EXERCISES TO COMPLETE>
• 1. Decide whether each statement below agrees with the passage on breakthrough depression. Answer yes or no, quoting the deciding words of the passage. (a) The breakthrough depression lasted about a week. (b) The therapist has gone 25 years without an episode. (c) The writer stayed in bed throughout the entire episode.
• 2. According to the passage on breakthrough depression, what condition does the writer's therapist have?
• 3. Transcribe the passage on breakthrough depression from "Earlier this week, I" to "completely control it.".

EXCERPT TO READ>
--- START ---

Earlier this week, I struggled with some breakthrough depression. It lasted about 3 days, but in that time, it laid me pretty low. I didn't want to get out of bed. Were it not for the fact I had to take my Aunt somewhere, I would have stayed there. I only started feeling better yesterday. It's a strange thing to have happen. Everything is going along status quo, and then out of the blue, BAM! You're on your ass. I guess that's just how strong mental illness is. Not even modern chemistry can completely control it.
It frightens me to think that one day, that could just happen and stay that way. My medication could just stop working altogether. It happens. Then again, it could just keep working. I am comforted by my therapist's story. As I have mentioned before, he is bipolar and has been episode free for 25 years. He has been on the same medication for the entire time.

--- END ---

STORED DATA>
--- START ---

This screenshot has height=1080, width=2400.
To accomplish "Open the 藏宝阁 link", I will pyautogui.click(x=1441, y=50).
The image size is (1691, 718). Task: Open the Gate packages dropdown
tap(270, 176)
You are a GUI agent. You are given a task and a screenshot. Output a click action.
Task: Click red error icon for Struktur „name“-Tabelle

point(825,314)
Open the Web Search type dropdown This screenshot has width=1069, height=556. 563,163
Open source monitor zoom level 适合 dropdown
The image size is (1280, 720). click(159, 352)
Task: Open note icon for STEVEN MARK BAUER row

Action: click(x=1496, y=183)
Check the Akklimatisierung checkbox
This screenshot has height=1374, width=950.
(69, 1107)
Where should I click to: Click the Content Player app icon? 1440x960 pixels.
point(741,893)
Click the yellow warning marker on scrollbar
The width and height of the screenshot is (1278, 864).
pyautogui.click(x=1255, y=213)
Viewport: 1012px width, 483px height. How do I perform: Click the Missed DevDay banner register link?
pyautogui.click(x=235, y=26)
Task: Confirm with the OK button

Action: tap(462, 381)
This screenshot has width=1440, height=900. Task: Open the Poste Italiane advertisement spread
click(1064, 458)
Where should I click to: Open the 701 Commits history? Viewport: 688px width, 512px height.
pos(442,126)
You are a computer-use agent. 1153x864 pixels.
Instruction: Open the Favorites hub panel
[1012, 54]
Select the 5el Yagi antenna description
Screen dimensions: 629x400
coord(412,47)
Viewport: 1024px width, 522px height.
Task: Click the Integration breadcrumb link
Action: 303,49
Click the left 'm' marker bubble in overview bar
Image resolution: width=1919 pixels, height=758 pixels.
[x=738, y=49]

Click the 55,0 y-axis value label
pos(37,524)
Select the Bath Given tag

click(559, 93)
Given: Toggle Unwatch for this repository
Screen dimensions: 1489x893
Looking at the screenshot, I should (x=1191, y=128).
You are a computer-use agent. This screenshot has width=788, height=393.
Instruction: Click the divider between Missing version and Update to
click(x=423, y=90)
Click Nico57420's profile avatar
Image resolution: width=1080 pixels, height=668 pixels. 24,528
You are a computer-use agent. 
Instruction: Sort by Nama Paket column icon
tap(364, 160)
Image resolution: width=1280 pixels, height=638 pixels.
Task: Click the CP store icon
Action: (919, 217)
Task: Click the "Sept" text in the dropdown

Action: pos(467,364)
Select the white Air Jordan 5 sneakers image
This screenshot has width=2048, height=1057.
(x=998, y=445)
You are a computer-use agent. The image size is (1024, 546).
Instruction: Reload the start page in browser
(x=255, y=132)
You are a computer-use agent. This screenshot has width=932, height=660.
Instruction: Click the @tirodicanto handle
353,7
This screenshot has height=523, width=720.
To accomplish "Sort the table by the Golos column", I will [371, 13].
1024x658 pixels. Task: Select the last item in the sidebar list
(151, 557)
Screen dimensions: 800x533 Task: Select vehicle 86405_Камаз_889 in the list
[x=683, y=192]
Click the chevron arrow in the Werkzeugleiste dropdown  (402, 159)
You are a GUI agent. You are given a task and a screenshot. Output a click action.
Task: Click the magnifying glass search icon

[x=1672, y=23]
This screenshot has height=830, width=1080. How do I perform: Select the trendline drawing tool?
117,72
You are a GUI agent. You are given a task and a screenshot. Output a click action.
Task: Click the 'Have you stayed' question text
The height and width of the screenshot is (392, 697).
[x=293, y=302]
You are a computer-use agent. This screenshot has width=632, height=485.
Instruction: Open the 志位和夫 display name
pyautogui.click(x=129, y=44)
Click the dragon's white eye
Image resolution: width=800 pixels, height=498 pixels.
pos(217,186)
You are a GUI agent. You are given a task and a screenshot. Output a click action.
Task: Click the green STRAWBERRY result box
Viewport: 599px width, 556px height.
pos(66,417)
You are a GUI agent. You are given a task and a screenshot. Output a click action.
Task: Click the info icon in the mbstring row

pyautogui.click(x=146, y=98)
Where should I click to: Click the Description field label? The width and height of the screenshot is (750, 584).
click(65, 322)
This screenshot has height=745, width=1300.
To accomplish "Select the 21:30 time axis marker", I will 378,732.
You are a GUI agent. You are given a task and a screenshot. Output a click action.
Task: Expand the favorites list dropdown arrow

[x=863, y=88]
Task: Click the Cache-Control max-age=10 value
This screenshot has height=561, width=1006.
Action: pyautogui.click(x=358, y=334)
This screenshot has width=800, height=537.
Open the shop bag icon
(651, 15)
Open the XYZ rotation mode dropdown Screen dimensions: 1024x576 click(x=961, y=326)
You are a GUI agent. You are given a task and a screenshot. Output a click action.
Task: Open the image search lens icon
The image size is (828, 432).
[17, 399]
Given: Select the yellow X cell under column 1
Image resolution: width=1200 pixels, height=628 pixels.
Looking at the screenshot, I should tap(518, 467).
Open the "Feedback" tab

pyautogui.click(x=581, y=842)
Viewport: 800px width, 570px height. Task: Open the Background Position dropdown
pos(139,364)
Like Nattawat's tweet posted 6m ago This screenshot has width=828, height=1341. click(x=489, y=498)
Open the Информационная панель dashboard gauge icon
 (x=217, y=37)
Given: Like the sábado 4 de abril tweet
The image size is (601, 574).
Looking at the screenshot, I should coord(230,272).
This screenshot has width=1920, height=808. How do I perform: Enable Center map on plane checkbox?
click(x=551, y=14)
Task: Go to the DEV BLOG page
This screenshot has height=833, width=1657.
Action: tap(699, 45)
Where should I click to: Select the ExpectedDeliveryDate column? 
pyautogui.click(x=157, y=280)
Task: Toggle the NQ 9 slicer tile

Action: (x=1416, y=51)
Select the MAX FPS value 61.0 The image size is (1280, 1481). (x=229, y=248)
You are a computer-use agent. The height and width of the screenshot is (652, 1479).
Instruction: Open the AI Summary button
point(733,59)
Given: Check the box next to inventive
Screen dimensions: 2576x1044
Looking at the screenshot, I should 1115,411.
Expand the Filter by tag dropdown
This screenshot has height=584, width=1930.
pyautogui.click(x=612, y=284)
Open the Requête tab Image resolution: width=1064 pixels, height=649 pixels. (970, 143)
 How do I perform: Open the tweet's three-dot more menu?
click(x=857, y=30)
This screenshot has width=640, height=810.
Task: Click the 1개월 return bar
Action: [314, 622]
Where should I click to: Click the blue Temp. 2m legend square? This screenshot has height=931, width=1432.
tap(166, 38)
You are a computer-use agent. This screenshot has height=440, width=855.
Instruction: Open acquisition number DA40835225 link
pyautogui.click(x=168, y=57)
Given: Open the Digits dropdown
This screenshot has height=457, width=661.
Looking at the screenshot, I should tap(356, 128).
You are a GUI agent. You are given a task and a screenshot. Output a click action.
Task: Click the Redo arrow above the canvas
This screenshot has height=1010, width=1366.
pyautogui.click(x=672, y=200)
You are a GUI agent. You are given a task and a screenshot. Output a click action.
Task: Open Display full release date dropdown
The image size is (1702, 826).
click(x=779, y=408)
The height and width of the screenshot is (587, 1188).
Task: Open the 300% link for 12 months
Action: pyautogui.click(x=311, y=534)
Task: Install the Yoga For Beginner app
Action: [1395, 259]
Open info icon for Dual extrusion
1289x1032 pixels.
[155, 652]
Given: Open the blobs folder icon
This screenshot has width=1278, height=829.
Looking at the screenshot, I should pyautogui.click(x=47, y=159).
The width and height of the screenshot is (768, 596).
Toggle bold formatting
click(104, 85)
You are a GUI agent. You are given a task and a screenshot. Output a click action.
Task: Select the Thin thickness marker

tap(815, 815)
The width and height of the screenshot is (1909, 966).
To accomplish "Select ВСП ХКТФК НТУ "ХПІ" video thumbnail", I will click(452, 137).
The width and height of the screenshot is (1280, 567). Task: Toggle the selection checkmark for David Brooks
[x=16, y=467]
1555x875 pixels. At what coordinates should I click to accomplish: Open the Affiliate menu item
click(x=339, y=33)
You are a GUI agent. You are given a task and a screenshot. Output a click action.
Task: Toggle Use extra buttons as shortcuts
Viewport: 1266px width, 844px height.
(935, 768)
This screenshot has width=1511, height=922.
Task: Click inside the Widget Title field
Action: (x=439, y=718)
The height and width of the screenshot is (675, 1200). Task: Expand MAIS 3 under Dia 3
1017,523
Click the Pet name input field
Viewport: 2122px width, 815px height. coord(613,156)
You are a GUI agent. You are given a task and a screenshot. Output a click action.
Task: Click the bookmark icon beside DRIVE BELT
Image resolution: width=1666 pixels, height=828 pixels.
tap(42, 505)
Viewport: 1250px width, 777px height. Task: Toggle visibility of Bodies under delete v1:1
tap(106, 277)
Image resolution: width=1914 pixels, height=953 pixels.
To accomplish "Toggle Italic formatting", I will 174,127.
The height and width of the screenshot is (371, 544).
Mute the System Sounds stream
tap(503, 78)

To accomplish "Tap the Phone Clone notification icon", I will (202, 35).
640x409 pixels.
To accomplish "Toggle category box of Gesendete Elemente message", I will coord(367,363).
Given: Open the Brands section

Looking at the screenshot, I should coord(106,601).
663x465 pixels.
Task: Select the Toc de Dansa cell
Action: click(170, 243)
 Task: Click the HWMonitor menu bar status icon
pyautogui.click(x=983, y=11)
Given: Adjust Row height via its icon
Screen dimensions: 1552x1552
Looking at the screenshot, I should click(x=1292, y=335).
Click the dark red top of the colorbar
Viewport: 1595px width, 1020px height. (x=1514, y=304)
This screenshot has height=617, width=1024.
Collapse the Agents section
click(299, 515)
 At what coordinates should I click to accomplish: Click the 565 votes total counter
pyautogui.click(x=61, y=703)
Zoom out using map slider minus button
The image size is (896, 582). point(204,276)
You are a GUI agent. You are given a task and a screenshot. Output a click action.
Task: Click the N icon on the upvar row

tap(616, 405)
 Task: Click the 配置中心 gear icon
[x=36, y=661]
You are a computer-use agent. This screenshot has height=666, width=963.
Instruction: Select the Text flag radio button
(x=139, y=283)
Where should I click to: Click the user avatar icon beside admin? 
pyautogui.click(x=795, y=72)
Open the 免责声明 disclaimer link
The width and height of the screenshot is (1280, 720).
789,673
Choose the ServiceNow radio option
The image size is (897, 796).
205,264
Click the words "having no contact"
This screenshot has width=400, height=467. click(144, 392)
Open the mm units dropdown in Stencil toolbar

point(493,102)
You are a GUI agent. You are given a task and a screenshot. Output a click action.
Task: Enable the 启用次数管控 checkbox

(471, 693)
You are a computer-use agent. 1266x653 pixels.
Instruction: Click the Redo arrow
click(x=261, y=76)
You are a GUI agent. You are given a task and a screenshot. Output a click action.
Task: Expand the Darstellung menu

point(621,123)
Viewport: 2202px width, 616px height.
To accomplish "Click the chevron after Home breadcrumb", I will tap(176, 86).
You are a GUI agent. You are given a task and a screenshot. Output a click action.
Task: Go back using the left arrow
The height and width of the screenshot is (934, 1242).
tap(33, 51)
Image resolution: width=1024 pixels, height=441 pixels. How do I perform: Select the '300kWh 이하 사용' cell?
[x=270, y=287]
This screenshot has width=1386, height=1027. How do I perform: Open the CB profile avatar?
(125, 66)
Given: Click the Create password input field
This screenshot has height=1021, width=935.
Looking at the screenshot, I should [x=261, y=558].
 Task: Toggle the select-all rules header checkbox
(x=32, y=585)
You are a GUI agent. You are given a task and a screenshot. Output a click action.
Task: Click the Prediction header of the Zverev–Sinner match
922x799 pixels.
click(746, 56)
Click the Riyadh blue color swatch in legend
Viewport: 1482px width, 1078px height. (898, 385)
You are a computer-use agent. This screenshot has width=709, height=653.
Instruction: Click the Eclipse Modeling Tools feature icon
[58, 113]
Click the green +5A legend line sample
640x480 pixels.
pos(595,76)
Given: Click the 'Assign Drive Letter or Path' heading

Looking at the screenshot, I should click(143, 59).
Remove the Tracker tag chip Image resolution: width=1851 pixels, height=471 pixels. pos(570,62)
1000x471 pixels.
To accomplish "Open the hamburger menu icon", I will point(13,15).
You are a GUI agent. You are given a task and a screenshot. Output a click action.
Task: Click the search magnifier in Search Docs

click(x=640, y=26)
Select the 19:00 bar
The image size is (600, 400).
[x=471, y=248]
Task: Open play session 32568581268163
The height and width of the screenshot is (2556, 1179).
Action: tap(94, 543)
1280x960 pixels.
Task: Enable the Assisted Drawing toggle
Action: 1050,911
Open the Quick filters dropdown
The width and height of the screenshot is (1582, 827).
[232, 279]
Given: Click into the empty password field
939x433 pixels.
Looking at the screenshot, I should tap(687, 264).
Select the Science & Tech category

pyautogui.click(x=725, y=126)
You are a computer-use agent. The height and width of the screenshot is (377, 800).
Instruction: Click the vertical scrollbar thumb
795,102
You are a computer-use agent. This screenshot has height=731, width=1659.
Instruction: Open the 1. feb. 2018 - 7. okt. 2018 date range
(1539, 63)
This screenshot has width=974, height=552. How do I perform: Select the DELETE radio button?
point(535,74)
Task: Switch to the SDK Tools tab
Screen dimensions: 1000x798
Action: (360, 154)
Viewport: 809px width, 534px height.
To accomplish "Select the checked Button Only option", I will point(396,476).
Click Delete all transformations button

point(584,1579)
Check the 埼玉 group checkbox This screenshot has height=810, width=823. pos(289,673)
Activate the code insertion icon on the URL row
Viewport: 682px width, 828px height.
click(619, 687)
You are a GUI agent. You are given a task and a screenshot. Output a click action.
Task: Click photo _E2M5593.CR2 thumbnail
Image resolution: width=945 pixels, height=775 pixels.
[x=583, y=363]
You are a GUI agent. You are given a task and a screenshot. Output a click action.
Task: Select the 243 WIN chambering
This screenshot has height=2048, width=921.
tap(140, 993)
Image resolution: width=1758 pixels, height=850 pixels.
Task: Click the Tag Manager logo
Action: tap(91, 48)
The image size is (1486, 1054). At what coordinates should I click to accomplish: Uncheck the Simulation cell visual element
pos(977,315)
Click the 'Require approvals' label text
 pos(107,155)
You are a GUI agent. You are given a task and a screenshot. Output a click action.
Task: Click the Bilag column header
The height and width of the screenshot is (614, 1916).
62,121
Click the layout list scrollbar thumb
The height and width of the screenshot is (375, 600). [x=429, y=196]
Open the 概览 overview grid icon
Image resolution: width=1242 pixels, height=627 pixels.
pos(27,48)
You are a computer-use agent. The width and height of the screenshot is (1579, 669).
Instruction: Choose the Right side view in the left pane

--- END ---

EXPECTED RESULTS>
• 1.
(a) No: "It lasted about 3 days"
(b) Yes: "he is bipolar and has been episode free for 25 years"
(c) No: "Were it not for the fact I had to take my Aunt somewhere, I would have stayed there."

• 2. The therapist is bipolar.

• 3.
Earlier this week, I struggled with some breakthrough depression. It lasted about 3 days, but in that time, it laid me pretty low. I didn't want to get out of bed. Were it not for the fact I had to take my Aunt somewhere, I would have stayed there. I only started feeling better yesterday. It's a strange thing to have happen. Everything is going along status quo, and then out of the blue, BAM! You're on your ass. I guess that's just how strong mental illness is. Not even modern chemistry can completely control it.